Make no bones about it, this is a hefty chunk of sci-fi. It comes as little surprise given its very size to see the author started work on elements of it well over twenty years ago, and I'll state my claim now that if he has anything more to say about the nature of mankind and humanity that he has included here, then he truly is at the forefront of his genre. In this hi-tech near future the nature of man is very debatable, whether you mean a resurrected Neanderthal, a common or garden scavenger, or Tor, a journalist who like many have become virtually cyborg, using AI constructs so small they can be controlled by flicks of the tongue against your teeth, and use a processor unit and display built into a solitary contact lens.
There is also a welter of sci-fi tropes, from the nature of alien contact, the truthful reality that we're seeing scant results (at time of writing) in our hunting them out, and how we react when we perceive alien life. The structure of the book - every chapter is separated by a section in a second font, dressed as non-fiction, which can take some getting used to due to the undefined author of those for the most part - allows Brin to factor all of this in, in a highly educational way, without it ever being laboriously encyclopaedic in exposition.
That said, it can be quite laborious. This is a complete existence, and given that we scatter from various characters to others chapter by chapter (and don't be surprised if some vanish at certain points, never to be seen again) there is so much here to take in. To repeat, Brin seems to have left nothing out when he comes to his themes. His AI world with its controls, virtually overlaying our reality with levels and levels of adjustments, scanning options, adverts, graffiti et al, the culture of this version of the Internet, with flash mobs built up regarding potential cause to be a living Wiki with a hive mind, and influencing both the real and the electronic world by peer pressure, fits surprisingly well into the marathon chase we have for the climax to the alien side of things.
This is definitely hard sci-fi, of the kind many people might have assumed had died a death.

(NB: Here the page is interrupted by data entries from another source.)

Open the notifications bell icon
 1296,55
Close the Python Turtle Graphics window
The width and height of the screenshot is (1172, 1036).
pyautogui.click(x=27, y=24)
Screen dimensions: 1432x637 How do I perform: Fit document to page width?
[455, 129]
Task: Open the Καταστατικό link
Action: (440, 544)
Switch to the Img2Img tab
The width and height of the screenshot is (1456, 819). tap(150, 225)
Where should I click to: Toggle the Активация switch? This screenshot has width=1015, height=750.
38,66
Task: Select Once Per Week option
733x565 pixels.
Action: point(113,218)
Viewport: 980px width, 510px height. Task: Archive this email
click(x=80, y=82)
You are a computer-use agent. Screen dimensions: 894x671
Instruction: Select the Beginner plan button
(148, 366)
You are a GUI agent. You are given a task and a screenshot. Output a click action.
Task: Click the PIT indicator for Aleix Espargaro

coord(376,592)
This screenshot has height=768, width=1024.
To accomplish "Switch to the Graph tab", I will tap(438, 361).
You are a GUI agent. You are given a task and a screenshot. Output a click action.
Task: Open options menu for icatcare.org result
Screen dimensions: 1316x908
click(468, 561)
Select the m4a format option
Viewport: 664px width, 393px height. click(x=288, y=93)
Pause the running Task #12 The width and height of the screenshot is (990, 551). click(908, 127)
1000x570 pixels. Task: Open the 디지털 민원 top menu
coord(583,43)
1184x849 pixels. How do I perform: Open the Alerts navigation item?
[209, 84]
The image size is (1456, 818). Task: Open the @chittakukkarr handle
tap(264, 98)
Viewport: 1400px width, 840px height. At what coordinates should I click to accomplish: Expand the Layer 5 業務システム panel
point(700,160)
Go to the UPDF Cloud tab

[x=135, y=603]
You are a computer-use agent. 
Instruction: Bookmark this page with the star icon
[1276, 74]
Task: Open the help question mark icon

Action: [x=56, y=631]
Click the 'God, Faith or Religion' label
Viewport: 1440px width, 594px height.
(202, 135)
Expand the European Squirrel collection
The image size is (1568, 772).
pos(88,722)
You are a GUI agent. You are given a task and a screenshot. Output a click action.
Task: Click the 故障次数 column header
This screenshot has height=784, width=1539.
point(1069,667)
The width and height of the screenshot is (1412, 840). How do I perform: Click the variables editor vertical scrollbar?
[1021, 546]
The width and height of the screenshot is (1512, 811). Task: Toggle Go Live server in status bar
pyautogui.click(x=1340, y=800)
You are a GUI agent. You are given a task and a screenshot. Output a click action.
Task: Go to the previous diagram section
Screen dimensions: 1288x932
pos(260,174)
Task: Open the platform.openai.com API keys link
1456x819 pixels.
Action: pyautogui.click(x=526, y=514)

With Brin's VR world it completely reboots the cyberpunk novel for a new generation of reader, and in combining a lot of 2001, Greg Bear's Eon and Doctor Who quotes, it gives us an absorbing Big Issue story about humanity. I did think at times the future world was too close time-wise to our current world, for the advances made. I did also think the really gritty, gripping oo-er bits about Contact could be far too far apart, given the book's size and depth, although there are definitely a few. In fact you could pluck a percentage out the air and say this could still be incredibly readable if it were reduced in length by that amount. But the fact remains this is an imperious example of its kind, and few with the stamina will condemn the time taken to read it as a bad investment.
I must thank the publishers for my review copy.
A similarly daunting piece of hard-SF we can recommend to the right reader is 2312 by Kim Stanley Robinson.